Friday, January 25, 2013

Gym Lesson II

I learned early on in athletics non-weight lifters do very poorly against weight lifters.  These days for our human athletes we have both weight room work and modern conditioning techniques that are replete all over Utube, and the results generally are astounding.  In all sports those youngsters coming up are really really good..

Yours truly has now been in the weight room 13 months, and believe I learned a lesson.  There's logical weight work that will improve performance and also other weight work that has one just spinning the wheels.

For the last year I have been involved in high repetition light weight workouts--and, must add, since I'm the only one in the weight room trying to lose weight--on my young and emaciated frame "light weight" means really really light.  My theory'd been with my high reps I was doing twice to three times the work as the muscle heads, my body frame would get wiry and strong, and indeed I have gotten stronger than I was with more definition to the old muscles, noting if there were only a way to get the old skeleton in shape also.

However, with the high repetition routine I think there are only marginal improvements in actual physical performance.  About two weeks ago the Epiphany happened--hey--I am getting nowhere with this.  There were of course fast initial improvements, and thereafter very little gains in strength or power.
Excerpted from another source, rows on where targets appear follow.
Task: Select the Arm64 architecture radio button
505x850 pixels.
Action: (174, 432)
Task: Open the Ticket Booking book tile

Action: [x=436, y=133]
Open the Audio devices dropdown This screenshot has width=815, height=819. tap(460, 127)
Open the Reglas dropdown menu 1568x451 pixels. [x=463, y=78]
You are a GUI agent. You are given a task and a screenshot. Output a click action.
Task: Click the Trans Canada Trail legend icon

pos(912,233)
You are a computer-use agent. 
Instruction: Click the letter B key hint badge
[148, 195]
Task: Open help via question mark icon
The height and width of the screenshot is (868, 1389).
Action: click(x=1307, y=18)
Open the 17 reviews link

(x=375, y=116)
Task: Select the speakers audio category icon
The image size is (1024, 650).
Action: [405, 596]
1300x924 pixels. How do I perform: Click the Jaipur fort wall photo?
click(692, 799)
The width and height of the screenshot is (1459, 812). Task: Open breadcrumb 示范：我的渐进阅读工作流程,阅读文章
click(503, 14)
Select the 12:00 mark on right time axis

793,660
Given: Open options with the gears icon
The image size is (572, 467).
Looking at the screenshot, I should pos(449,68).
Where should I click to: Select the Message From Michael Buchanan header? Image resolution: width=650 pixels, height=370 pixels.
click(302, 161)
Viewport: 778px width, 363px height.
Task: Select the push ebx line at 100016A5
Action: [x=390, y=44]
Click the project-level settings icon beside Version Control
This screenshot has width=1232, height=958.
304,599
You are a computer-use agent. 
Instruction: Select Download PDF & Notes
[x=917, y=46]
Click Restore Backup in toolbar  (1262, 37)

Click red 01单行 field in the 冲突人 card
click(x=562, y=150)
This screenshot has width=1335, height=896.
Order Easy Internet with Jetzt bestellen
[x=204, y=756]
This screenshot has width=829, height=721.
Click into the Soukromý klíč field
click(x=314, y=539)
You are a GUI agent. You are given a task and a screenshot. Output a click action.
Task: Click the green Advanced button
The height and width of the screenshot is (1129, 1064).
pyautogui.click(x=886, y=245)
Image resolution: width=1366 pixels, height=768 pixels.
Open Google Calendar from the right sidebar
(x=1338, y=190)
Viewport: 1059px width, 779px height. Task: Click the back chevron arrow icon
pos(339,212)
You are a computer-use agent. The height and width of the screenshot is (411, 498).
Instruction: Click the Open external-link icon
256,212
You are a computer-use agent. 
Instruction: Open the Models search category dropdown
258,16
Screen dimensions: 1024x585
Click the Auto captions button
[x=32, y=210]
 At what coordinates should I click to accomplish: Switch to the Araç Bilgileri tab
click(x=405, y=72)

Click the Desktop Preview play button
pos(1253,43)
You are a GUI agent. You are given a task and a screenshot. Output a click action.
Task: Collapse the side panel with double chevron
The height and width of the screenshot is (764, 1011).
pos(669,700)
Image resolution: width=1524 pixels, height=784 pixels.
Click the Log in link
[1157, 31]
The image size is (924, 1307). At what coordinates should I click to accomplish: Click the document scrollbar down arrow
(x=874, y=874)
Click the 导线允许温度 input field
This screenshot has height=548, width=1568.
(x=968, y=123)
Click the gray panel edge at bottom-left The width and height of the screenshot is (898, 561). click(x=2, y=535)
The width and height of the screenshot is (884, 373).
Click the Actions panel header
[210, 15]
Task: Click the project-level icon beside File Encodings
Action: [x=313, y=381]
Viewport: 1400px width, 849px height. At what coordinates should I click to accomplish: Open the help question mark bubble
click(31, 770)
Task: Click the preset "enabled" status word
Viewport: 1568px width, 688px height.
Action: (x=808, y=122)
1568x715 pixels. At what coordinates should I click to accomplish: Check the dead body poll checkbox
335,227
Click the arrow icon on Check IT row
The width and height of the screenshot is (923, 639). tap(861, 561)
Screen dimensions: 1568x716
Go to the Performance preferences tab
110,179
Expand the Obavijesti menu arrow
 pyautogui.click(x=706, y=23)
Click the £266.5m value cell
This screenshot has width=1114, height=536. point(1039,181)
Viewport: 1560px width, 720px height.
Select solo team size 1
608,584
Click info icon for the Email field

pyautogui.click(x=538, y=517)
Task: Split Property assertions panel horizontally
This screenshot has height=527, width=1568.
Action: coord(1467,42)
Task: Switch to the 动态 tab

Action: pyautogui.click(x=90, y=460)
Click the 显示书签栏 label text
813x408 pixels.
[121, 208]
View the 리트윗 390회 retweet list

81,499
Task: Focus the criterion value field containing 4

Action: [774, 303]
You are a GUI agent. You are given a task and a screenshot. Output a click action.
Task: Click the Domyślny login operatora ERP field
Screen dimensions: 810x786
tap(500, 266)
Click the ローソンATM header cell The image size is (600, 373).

Decided then after a year to junk the high rep w/o routine in favor of lifting the heaviest weights I could lift without injury.  It's quickly become obvious to me that the heavy weights are the way to go for improvements in performance.

This translates for our horses probably to avoid high rep long slow workouts completely as being largely useless to performance--as exaggerated e.g. having twice galloped horses the 6 mile Ivers w/o I have zero compulsion to ever go back to that.  Instead am considering that 2f out of the gate  in :22 or 3f in :34 would be the sort of horse weight lifting the would indeed improve performance over time IF, as always, the horse will cooperate.

What do you get e.g. by breezing a horse 6f in :12s every 4 days for weeks and weeks at a time as I've done with Ivers trained horses compared to one 3f in :34 with attendant warm ups and warm downs.  Suspecting without knowing that we'd get a faster better performing horse with the shorter faster workouts.  Speculation at this point--never done this--problems in getting rider cooperation, etc.--seems however, that if one could get a series of :34 w/os this might be expanded and lengthened over time to get a really good horse.  Theory.
Comments?

Training:  unexpectedly we're back down to 15 degrees F with wind.  Horses ran lightly riderless last couple of days with very short spurts.  All I could get out of them. Passed on riding. Warmer today. #148 scheduled to transport for surgery Mon.  This horse, of course, is the one we're unable to get on the trailer.  Could do it easily, excep--want to avoid "breaking horses will" type of training. Prefer them to volunteer and like what they do.We'll get him on eventually.